TERMS AND CONDITIONS
The following Terms and Conditions, along with the terms, conditions and information on the other side of
this Application, and all statements and invoices regarding and reflecting purchases from time to time, are a
part of the contract between the parties regarding the credit account (the “Account”) for which Customer is
applying; provided that Encore is not required to extend credit to Customer merely because Customer
completed this Application (as used herein, the term “Application” includes these Terms and Conditions, all
terms, conditions and information in the “Guaranty” section below, and all terms, conditions and information
on the reverse side hereof). This Application is subject to approval based on criteria determined by Encore in
its sole discretion, subject to applicable law. Customer warrants and represents that all of the information on
the Application is true and correct, is not presented in a misleading way, and no unfavorable information has
been omitted. Customer acknowledges that Encore will acquire credit information regarding Customer from
time to time, and check references, and Customer hereby gives Encore full permission to do so, both now
and for so long as any amounts are owed to Encore, and Customer releases any and all claims for breach of
contract, invasion of privacy, or other statutory, common law or other claims regarding Encore’s taking such
action. Any credit limit or other restriction on the maximum amount of credit Encore will extend to Customer,
whether appearing anywhere on this Application or otherwise from time to time, is solely for Encore’s
benefit, is not a limitation of Customer’s liability, and Customer will be responsible for all charges to the
Account and all other amounts owed pursuant to this Application regardless of such information. This
Application is given, and if Encore agrees to open the Account for Customer, the contract will be deemed
made, in the State of Arkansas; the contract and Account terms will be construed and interpreted according
to Arkansas law; Customer and all persons signing the Application will be deemed to have consented to the
personal jurisdiction of all Arkansas state and federal courts; and any and all court proceedings or other
actions to interpret or enforce this Application, or otherwise pertaining to the services, products, other
materials or debts, or to transactions between Customer and Encore shall be brought in Arkansas; provided
that notwithstanding the foregoing, any matter involving foreclosure of any lien, mortgage, or other interest
in any real property or improvements may be brought in the jurisdiction where the property is located, and
all matters ancillary or reasonably related thereto may also be brought in such jurisdiction. Customer shall
provide written notice to Encore immediately upon any change in the name, address or other information
provided by or on behalf of Customer in this Application. It is Customer’s responsibility to ensure that
charges made to the Account and delivered to a jobsite are for that job and are actually used at that job and
none other. Customer will indemnify Encore and hold Encore harmless for all damages and losses of any
kind regarding items charged to a particular job but which are not used at that job.
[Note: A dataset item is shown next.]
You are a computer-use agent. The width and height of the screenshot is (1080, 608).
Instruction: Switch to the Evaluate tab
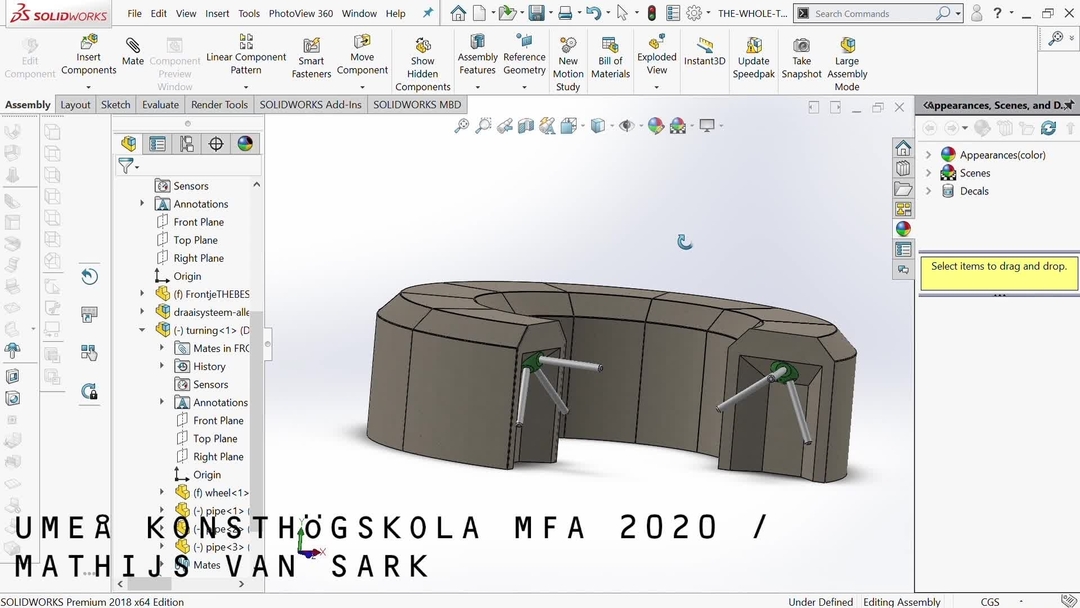point(160,105)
Although Encore offers
delivery service for some items, if Customer desires or requires a signed delivery ticket it is Customer’s
responsibility to have the proper person at the jobsite at the time of delivery. Encore has no obligation to
obtain signed delivery tickets. Unless prior written approval is obtained by Encore, at no time shall more than
$1,00 be charged to the Account unless such charges are for materials actually used for the construction of
or improvement to real property owned by Customer. All charges to the Account are “Net 15th, meaning all
amounts charged to the Account in a calendar month are due, payable and owing on or before the 15th day
following the date the statement or other bill showing the charge is mailed to Customer. The Account may
be considered past due on the next day, the 15th day thereafter and finance charges will accrue on such
past due balances at the maximum rate allowed by law.Payments on the Account shall be made to Encore
at the place of purchase or such other places as Encore designates from time to time. Unless Customer
specifically requests clearly in writing for Encore to apply payments to certain jobs, invoices or statements,
Encore shall have the sole right and discretion to apply payments to the Account as Encore may deem
necessary or desirable, including without limitation to payment of any charges and/or fees before any other
amount, and payment of non-lienable amounts before lieanable amounts. Encore may accept late or partial
payments on one or more occasions without being obligated to do so in the future. Unless Encore specifically
agrees otherwise in a separate writing that is applicable to the specific matter for which payment is
made, under no circumstances whatsoever shall Encore be bound by, nor shall Encore lose any rights to full
payment, nor shall Customer be released from any liability on the Account, for any payments marked
“payment in full,” “final settlement,” or any similar language or restrictive endorsement. Each and every
month which Encore mails statements and/or invoices to Customer, Customer agrees to immediately review
such document(s) in order to determine whether there have been any charges to the Account which
Customer believes to be: (i) inaccurate in some manner; (ii) erroneously charged to Customer’s Account; or
(iii) otherwise wrong or erroneous. For simplicity purposes items (i) through (ii) in the previous sentence are
referred to as “Disputed Charges.” Customer shall notify Encore in writing to the address referenced below
within sixty days of the date on which the Disputed Charge first appeared, shall designate which charges
are Disputed Charges, and shall cooperate with Encore’s investigation of them. All charges to the Account
which are believed to be Disputed Charges must be designated as such by Customer in writing and received
by Encore within sixty days of the date of the first bill on which the Disputed Charge appeared.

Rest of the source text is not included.